DESCRIPTION OF THE TASK -
Your output is the line containing "关于我们 (630, 1512)" plus every line after it in the listing, reproduced exactly.

MATERIAL PROVIDED -
------------------------------------------------------------------------

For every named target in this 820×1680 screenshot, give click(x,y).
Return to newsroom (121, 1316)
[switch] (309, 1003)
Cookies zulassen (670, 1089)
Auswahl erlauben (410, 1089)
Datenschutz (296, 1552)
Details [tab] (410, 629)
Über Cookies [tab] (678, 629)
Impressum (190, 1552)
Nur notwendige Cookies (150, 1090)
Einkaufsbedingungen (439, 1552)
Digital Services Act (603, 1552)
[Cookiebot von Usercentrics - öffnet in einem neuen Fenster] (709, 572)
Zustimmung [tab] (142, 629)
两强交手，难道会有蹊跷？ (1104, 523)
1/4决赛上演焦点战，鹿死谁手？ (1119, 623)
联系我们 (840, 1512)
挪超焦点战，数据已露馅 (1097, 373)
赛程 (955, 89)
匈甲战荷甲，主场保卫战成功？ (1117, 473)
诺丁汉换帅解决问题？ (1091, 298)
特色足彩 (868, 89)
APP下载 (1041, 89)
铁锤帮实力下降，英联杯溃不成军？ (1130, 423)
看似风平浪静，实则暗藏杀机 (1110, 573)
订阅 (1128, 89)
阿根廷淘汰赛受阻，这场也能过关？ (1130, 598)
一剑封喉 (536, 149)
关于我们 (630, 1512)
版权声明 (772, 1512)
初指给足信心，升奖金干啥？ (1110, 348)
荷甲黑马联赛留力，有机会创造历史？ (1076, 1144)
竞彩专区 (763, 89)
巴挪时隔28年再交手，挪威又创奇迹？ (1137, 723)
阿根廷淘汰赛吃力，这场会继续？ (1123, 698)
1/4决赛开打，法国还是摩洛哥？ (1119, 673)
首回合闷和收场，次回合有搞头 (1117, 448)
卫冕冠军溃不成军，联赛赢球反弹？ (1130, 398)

------------------------------------------------------------------------

ANSWER TO THE EXERCISE -
关于我们 (630, 1512)
版权声明 (772, 1512)
初指给足信心，升奖金干啥？ (1110, 348)
荷甲黑马联赛留力，有机会创造历史？ (1076, 1144)
竞彩专区 (763, 89)
巴挪时隔28年再交手，挪威又创奇迹？ (1137, 723)
阿根廷淘汰赛吃力，这场会继续？ (1123, 698)
1/4决赛开打，法国还是摩洛哥？ (1119, 673)
首回合闷和收场，次回合有搞头 (1117, 448)
卫冕冠军溃不成军，联赛赢球反弹？ (1130, 398)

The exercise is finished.